To my dear family survivors; the greatest asset I can hand down to you is to commend you to the Lord Jesus Christ whom I have tried to serve from childhood. He is the only rock or foundation you can safely build or rely upon and you should love Him with all your Might.

In writing my will I could have made disposition of various small things but I recall that at various times I have given some of the children things, therefore after I have passed away I desire that whenever any child says I gave them certain things to let that be final. Any other personal things of mine let my beloved ones select time about, but reverse the old order of things, having the youngest select first, and then up the line instead of down the line.

M T Blickensderfer

That first paragraph reminds me of verses that means a great deal to me:

Therefore we ought to give the more earnest heed to the things which we have heard, lest at any time we should let them slip. For if the word spoken by angels was stedfast, and every transgression and disobedience received a just recompence of reward; How shall we escape, if we neglect so great salvation; which at the first began to be spoken by the Lord, and was confirmed unto us by them that heard him; (Hebrews 2:1-3 KJV)

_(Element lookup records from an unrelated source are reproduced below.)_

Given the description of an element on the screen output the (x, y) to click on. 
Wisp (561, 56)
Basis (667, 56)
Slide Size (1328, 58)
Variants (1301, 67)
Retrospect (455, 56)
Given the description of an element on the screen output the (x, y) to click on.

All religious beliefs can be taught, from childhood or later, but every individual has the ultimate responsibility to choose which one to accept as willed by a deity. MT made a personal choice to include Jesus Christ as Lord in his own life. He felt sufficiently strong about it to include what he had shown them in life in his last words to them. John knew how MT felt:

I have no greater joy than to hear that my children walk in truth. (3 John 1:4 KJV)

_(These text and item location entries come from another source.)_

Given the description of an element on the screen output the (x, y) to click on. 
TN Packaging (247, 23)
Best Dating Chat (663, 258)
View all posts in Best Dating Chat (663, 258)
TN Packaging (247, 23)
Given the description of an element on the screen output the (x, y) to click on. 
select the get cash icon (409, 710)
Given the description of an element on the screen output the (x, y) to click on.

John's reference is to brothers and sisters in Christ. Both MT and I felt the same about our children. And others that we know can benefit from the love of God Jesus taught, the Apostles who saw/heard Him wrote about, and the people we know who serve Him in our world today.

I cannot prove to anyone what I accept on faith, but I read Hebrews chapter 11 and I can see faith lived in people who carried it through millennia. A study of historial references confirm a great deal of both the Old and New Testament, but it still comes down to faith:

For by grace are ye saved through faith; and that not of yourselves: it is the gift of God: Not of works, lest any man should boast. (Ephesians 2:8-9 KJV)

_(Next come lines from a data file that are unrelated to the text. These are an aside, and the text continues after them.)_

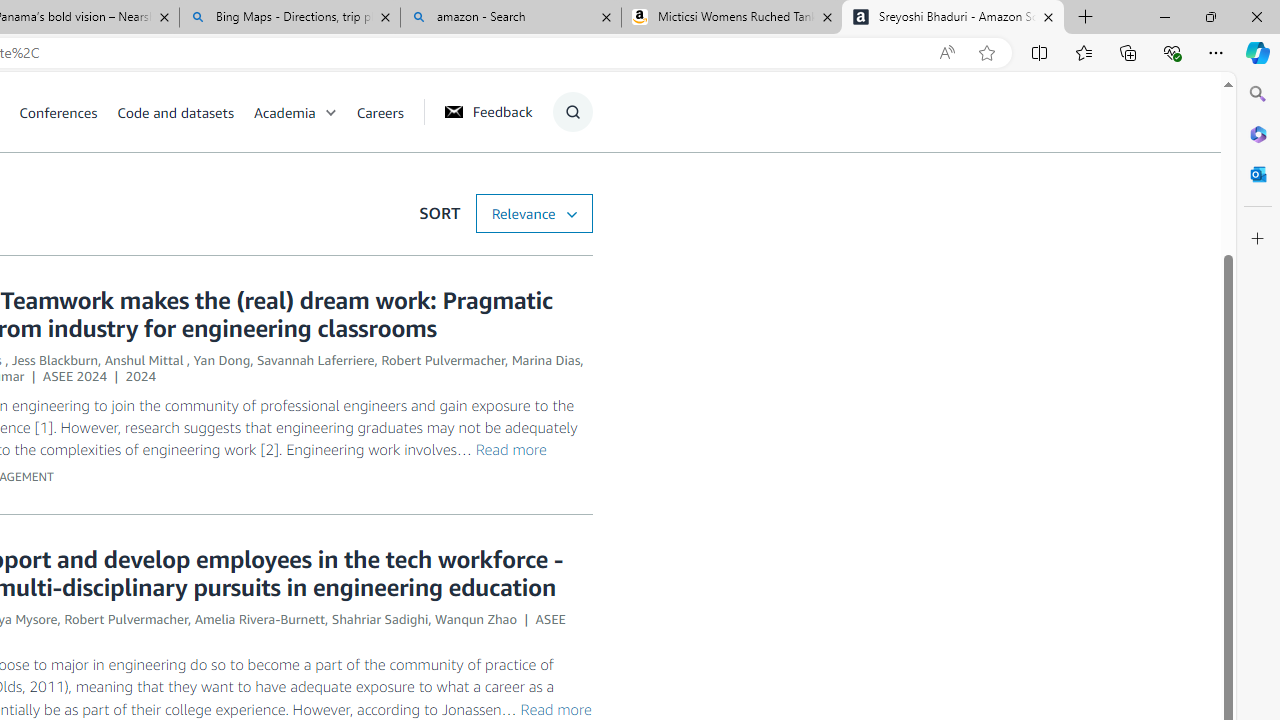
Submit Search (565, 191)
Academia (305, 111)
Sreyoshi Bhaduri - Amazon Science (953, 17)
Code and datasets (175, 111)
amazon - Search (510, 17)
Show Search Form (571, 111)
Wanqun Zhao (475, 619)
Amelia Rivera-Burnett (260, 619)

Christians cannot be truthful in boasting of their works. There is a marvelous combination:

Even so faith, if it hath not works, is dead, being alone. Yea, a man may say, Thou hast faith, and I have works: shew me thy faith without thy works, and I will shew thee my faith by my works. Thou believest that there is one God; thou doest well: the devils also believe, and tremble. (James 2:17-19 KJV)

Neither fear nor dwell on any inevitable event. Be aware, and understand your obligations - one of which is leaving a will. It will help your family, as anyone whose loved one died without a will can explain.